At the beginning of 1952, the Air Force announced plans to purchase a new type of aircraft for the MATS under the Logistic Carrier Support System SS402L program. According to the specifications, the aircraft had to be able to lift into the air cargoes weighing more than 45 tons and of super-large clearance.
Aircraft manufacturer Douglas, which had produced transport aircraft for the military for a long time, proposed two designs, the C-132 and the C-133. The C-132 project was rejected over a number of technical issues, and the C-133 immediately received an order for an initial series of 12 aircraft, forgoing the building of any separate prototype for testing. Construction of the first aircraft began at the end of 1953, and on April 23, 1956 the first test flight of the new giant
took place. After resolving a few problems, the C-133 series, which was officially named Cargomaster, began to be massproduced, and in August 1957 the 39th Transport Brigade at the Dover Airbase in Delaware received the first series aircraft, followed by the 84th Brigade for the next machine of this type, based at McCord.
The C-133 was operated intensively from 1958 onwards. The world was already on the threshold of a large-scale confrontation, especially in Europe, where the US and the USSR vied for influence over the entire region. The C-133 was the only type that could carry almost 100 percent of the US' military equipment, including most of the main types of armored vehicles, and therefore its role in moving troops to Europe was particularly important at this time.
During series production of the C-133A, its design was constantly modified to improve performance, primarily to increase its load capacity or to transport an ever larger range of over-sized cargoes. Starting from the eighth airframe, the tail section was slightly modified, and from the 33rd, the cargo compartment doors were redesigned, so that they now opened to each side. This allowed the transport of missiles such as the Atlas, Titan and Minuteman in assembled form; previously, their transportation was carried out exclusively by motor transport.
C-133A aircraft were also used by NASA, the National Aeronautics and Space Administration.
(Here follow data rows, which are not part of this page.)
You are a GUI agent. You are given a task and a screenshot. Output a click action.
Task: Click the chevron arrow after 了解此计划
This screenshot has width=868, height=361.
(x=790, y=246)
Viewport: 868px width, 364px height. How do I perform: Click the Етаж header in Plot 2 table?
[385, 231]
The C-133A delivered Saturn rockets to the Cape Canaveral Space Center; and after the descent of the vehicle from space, the capsule, having splashed down on the ocean, would also be transported between airbases by an aircraft of this type.
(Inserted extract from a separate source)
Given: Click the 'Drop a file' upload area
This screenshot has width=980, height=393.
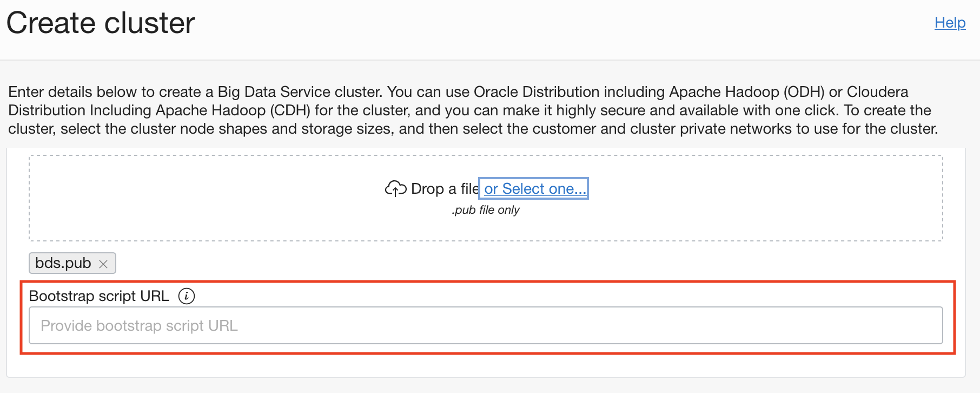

After the start of the war in Vietnam, the United States Air Force, along with other US Air Force transport aircraft, carried out numerous missions for the delivery of military cargoes to the distant south-eastern region. Their role was very important, as the conduct of the conflict, which intensified more and more year by year, required a significant amount of heavy weapons.
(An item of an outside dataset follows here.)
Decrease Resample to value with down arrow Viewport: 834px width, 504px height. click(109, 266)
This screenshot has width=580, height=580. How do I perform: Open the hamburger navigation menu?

However, by the late 1960s, after a thorough examination of the C-133, it became clear that the C-133 showed evidence of extensive fatigue, so that at any moment the possibility of an air crash could not be ruled out. All the C-133A and the later C-133B aircraft were immediately withdrawn from service. For safety reasons, the military decided to use less intensive transportation, in the shape of the more reliable C-130 and C-141. In addition, testing had already ended and series construction begun, of the very heavy Lockheed C-5A Galaxy, which in all parameters exceeded the capacity of the C-133. An initiative to use the C-133 in the field of civil freight traffic also came to nothing, due to safety considerations.
Airplanes were gradually transferred to bases storing obsolete equipment, and some of the most troublesome planes were promptly delivered to aviation museums. In
1976, the transportation company Northern Air Cargo leased one C-133 to transport oilfield equipment to Alaska. In total, 35 of the C-133A were built.